In the entries that follow, find every line containing "flag" and copy it.

:: INFORMATION SHOWN ::

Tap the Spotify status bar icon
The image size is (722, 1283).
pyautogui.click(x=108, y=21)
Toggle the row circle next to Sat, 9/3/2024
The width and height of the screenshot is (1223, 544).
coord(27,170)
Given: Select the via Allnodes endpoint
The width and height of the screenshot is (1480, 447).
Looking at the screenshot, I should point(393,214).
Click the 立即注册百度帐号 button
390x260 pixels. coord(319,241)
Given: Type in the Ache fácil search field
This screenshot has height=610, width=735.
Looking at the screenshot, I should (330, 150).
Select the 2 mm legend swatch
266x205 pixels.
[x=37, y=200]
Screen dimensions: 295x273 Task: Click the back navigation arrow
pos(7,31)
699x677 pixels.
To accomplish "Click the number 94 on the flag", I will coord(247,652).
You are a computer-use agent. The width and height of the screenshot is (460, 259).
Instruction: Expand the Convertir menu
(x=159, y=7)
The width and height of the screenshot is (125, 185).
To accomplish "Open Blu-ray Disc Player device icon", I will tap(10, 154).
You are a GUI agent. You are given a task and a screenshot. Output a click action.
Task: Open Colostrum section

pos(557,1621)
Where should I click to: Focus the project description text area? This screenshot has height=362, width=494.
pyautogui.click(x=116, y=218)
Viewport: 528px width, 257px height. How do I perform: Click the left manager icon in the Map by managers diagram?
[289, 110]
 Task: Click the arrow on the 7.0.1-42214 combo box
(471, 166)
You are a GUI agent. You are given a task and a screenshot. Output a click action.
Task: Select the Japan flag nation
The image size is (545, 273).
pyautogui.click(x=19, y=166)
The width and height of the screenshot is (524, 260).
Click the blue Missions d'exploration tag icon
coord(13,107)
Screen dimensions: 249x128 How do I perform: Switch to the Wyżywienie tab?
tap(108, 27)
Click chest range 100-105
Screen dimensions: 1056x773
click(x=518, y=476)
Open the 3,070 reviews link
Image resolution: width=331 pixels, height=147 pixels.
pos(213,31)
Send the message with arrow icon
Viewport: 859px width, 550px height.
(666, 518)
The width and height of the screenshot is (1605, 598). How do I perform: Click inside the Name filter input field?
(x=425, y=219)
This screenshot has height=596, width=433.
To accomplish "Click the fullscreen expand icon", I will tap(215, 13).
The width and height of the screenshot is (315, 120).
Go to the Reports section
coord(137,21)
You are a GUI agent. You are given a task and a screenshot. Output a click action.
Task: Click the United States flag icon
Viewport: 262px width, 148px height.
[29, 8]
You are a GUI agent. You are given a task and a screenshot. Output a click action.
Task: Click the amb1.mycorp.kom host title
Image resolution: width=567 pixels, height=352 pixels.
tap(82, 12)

:::

_EXERCISE SOLUTION_.
To accomplish "Click the number 94 on the flag", I will coord(247,652).
Task: Select the Japan flag nation
Task: Click the United States flag icon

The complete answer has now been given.